そう言われる前におのれからその一言を告げてしまおうかとジュリアスは逡巡する。望まれるからするのではなく、自身もそれを欲していると一度くらい言葉にしても構わないと思う。それが彼を支配する理性やモラルやしがらみに反する行為であったとしても、求める心の声を自ら否定など出来ないのをジュリアスは知っているから。
そんな事をあからさまに口にしたら、果たしてクラヴィスはどんな顔をするのだろうか。明日は嵐になるなどと軽口を叩くか、驚いて目を見開いた後あの滅多に見せぬ穏やかな笑みを零すのか。そこまで考えてジュリアスは不意に困った顔をした。
---明日は朝議があった---
蜜色の眉を寄せ僅かに逡巡したのち、今度は自嘲ともとれる笑みを刻んだ。
まだどうなるとも分からぬうちから何を懸念しているのかと、あまりに自分らしい気苦労が可笑しく思えたのだろう。
とにかくクラヴィスを訪ね、顔を合わせ、言葉を交わせば良いのだ。少し重い上衣の前を合わせながら、ジュリアスは扉へとむかうのだった。
闇の館は深閑とした静寂の中にある。
玄関の扉の前でそれが開かれるまでの僅かの間、ジュリアスはそのしんとした空気に包まれた屋敷の奥に果たして誰も住んでいないかの錯覚に囚われた。人がいると感じられない。この扉を自ら開き踏み行った先には無人の空間があるのではないかという、なんの根拠もない自分の想像に胸がザワリと騒いだ。だが、そう思っても仕方のない雰囲気がクラヴィスの屋敷にはあった。
まだ互いが言葉を交わすのにさえ躊躇いがあった頃、それは随分と以前のことでもなくたった数ヶ月前でしかないのだが、やむを得ぬ用事で此処を訪ねるたびに今と同じ想いにとらわれ執事が現れる数分が途方もない時間に思えてならなかった。

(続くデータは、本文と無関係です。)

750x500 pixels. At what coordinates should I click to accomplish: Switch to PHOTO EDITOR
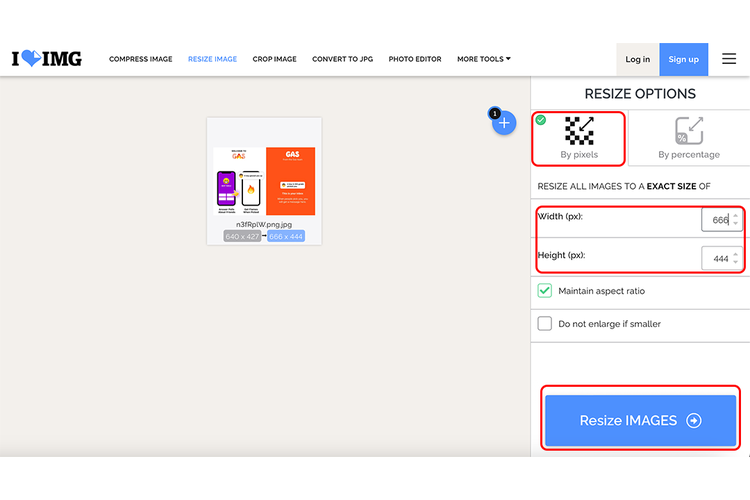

クラヴィスがあの一言を寄越してからは執務さえ入らなければ週末を供に過ごすようになった。たいがいの場合、ジュリアスがクラヴィスの屋敷を訪ねる。今、クラヴィスの私室にあるクロゼットにジュリアスの為に用意された平服まで置かれている。彼の使う食器や夜着も当たり前のようにそこにあるのだ。終わらぬ懸案に追われ宮殿の執務室から自身の屋敷に戻れなかった週末などは、クラヴィスの元に在る時間の方が長かったりする。それでもふとそんな事を考えてしまうのは、クラヴィスが私邸に最低限の使用人しか置かないからかもしれない。それとも彼の纏う独特の雰囲気が空気にまで溶けているのかも…。
その時、扉が音もなく開かれた。見知った顔が現れる。
玄関で待つ来客を一目見た執事はあからさまに驚いた顔をした。が、それは瞬く間に消える。丁寧に一礼した執事はジュリアスの来訪の由を聞く前に「申し訳ございません。」と今一度深く頭を下げた。彼の告げた意味が分からずジュリアスが怪訝な顔を作るのを見留、執事は先を続ける。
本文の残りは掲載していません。